**Instructions for the task:** Lines below that include "photo" are the answer; copy each one.

**Material supplied:**
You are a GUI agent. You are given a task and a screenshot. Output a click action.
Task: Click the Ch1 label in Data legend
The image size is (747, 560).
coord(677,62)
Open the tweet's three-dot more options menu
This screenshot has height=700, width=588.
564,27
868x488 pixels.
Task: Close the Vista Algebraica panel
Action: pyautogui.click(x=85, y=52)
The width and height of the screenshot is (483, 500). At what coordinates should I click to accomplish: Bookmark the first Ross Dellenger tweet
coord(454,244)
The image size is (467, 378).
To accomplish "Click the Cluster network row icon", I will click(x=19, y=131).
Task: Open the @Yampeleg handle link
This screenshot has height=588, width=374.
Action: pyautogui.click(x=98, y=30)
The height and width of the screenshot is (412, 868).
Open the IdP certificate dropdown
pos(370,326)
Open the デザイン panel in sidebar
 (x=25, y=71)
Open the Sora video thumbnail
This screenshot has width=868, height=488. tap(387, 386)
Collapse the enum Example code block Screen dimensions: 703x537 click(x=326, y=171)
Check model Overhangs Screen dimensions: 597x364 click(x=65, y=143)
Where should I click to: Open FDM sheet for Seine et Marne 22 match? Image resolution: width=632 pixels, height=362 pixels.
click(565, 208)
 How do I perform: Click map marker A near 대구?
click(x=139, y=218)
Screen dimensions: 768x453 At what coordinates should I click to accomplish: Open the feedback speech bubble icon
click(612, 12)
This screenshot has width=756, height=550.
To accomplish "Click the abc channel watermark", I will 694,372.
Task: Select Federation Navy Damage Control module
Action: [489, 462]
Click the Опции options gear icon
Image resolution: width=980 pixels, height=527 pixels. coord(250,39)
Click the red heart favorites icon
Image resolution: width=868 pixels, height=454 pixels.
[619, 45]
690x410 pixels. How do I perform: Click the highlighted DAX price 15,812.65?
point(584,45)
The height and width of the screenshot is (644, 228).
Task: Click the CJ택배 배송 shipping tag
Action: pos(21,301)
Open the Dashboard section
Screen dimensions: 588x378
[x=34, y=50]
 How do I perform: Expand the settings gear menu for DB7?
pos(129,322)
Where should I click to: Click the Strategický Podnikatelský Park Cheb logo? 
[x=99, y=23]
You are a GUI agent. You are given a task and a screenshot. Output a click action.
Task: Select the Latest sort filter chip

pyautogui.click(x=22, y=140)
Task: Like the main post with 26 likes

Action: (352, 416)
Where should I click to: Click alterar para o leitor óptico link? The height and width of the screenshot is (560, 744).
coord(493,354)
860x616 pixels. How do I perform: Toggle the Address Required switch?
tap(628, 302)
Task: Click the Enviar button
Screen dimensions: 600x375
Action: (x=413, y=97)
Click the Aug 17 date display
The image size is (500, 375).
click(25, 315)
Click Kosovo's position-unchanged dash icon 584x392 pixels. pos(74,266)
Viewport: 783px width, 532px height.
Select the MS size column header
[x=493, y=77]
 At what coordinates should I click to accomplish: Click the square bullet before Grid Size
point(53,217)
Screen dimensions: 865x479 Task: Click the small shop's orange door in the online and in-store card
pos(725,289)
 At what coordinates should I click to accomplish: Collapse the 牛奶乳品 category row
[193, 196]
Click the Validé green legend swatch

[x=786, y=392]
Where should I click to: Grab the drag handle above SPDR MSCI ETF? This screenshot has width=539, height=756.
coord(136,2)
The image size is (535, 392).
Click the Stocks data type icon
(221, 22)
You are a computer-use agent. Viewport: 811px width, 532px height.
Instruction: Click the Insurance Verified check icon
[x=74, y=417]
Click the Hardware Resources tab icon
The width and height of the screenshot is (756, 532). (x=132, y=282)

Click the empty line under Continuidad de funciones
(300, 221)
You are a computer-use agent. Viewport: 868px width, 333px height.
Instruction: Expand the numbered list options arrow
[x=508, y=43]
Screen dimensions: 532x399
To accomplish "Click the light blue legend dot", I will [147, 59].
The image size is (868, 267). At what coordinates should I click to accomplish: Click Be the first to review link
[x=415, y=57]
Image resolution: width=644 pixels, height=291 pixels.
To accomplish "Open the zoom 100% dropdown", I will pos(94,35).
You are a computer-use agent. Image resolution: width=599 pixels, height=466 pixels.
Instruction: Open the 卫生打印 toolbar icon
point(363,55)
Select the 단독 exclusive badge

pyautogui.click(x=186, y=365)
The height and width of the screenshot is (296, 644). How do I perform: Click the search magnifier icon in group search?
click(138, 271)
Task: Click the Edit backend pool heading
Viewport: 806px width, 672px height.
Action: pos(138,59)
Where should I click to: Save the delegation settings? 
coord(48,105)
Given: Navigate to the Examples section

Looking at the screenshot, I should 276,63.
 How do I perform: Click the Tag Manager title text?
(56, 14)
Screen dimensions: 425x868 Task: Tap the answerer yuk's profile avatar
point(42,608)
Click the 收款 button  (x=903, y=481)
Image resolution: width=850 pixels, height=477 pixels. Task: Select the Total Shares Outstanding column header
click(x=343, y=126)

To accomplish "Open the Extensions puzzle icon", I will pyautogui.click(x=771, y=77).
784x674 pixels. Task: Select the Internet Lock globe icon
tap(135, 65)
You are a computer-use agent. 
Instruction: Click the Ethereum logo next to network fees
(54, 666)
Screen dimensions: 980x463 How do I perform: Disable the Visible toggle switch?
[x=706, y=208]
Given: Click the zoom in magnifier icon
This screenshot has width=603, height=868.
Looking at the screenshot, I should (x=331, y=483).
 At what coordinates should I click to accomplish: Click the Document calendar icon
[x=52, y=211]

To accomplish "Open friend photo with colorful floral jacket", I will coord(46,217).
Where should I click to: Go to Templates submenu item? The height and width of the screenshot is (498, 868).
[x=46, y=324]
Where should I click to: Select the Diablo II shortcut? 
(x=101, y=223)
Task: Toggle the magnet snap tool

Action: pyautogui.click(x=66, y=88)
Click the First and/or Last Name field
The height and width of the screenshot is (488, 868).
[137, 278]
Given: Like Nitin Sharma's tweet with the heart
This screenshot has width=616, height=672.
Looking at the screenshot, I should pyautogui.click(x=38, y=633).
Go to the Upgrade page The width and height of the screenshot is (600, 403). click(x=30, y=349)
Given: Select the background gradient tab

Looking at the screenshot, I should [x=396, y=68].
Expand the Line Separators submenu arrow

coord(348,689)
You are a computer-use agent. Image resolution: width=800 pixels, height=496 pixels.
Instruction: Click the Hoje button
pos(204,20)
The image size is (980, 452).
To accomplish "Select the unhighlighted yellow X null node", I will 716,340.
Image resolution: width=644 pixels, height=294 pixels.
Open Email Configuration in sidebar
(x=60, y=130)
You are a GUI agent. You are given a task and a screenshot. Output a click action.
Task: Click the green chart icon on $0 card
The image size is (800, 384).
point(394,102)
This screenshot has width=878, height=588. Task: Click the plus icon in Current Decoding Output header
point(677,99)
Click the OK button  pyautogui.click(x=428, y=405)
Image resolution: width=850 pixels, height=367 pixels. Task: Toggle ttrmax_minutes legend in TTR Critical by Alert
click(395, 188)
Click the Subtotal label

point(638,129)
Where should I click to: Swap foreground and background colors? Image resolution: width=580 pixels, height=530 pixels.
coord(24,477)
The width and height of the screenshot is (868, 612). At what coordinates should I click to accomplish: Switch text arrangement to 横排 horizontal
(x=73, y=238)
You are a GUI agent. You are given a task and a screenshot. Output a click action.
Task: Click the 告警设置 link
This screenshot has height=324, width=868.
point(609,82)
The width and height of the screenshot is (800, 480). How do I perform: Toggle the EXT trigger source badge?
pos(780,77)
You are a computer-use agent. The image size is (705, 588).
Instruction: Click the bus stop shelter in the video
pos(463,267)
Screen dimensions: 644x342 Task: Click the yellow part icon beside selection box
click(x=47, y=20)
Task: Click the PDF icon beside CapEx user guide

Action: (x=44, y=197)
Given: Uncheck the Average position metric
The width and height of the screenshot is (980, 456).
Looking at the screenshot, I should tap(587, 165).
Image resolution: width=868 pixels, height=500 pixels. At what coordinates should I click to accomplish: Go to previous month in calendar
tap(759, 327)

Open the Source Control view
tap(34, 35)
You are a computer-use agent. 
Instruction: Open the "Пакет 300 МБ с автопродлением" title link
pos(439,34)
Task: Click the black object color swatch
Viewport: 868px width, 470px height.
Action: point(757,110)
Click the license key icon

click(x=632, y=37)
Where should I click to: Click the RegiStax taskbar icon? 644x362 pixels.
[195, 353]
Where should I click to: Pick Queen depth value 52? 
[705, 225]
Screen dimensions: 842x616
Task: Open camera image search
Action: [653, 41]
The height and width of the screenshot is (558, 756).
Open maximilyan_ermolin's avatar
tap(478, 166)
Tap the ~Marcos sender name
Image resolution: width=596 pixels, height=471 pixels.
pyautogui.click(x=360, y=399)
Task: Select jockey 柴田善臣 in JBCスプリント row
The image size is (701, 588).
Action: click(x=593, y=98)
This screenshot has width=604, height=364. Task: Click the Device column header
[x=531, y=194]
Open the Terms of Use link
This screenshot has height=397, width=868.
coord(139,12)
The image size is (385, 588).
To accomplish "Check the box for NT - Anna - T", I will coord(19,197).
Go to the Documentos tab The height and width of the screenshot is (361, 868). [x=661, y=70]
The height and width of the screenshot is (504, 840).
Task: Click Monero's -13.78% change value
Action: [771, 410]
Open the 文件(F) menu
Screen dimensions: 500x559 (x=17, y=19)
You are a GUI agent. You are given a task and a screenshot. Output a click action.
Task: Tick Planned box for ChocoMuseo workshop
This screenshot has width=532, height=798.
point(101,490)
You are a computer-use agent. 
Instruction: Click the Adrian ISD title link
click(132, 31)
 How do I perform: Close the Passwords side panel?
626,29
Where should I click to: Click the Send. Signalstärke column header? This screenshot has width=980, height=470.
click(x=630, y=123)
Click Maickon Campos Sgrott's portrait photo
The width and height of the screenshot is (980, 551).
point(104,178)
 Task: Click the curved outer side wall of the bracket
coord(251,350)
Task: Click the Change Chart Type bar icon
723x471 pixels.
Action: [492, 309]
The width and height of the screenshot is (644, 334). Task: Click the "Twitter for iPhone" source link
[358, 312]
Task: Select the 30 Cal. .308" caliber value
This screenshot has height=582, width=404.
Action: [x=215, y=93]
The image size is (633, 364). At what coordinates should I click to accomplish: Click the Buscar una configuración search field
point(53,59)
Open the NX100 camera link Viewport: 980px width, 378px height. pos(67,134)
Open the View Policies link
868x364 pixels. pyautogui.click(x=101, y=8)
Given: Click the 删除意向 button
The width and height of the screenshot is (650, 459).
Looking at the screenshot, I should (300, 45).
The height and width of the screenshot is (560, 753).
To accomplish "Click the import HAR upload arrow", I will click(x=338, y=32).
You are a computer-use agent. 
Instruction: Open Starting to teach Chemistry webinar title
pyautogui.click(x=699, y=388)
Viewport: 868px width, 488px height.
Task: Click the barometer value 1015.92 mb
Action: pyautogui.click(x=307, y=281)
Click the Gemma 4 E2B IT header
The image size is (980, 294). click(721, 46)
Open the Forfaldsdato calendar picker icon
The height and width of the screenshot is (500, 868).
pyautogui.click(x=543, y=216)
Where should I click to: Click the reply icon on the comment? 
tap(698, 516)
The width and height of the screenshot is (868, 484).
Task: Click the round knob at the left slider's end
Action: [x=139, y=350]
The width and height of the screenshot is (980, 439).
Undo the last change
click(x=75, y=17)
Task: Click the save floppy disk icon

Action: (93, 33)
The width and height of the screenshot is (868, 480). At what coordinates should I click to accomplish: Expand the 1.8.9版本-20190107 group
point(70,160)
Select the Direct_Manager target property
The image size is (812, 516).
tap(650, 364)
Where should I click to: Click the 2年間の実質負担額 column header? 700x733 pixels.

**Response to this task:**
To accomplish "Open friend photo with colorful floral jacket", I will coord(46,217).
Click Maickon Campos Sgrott's portrait photo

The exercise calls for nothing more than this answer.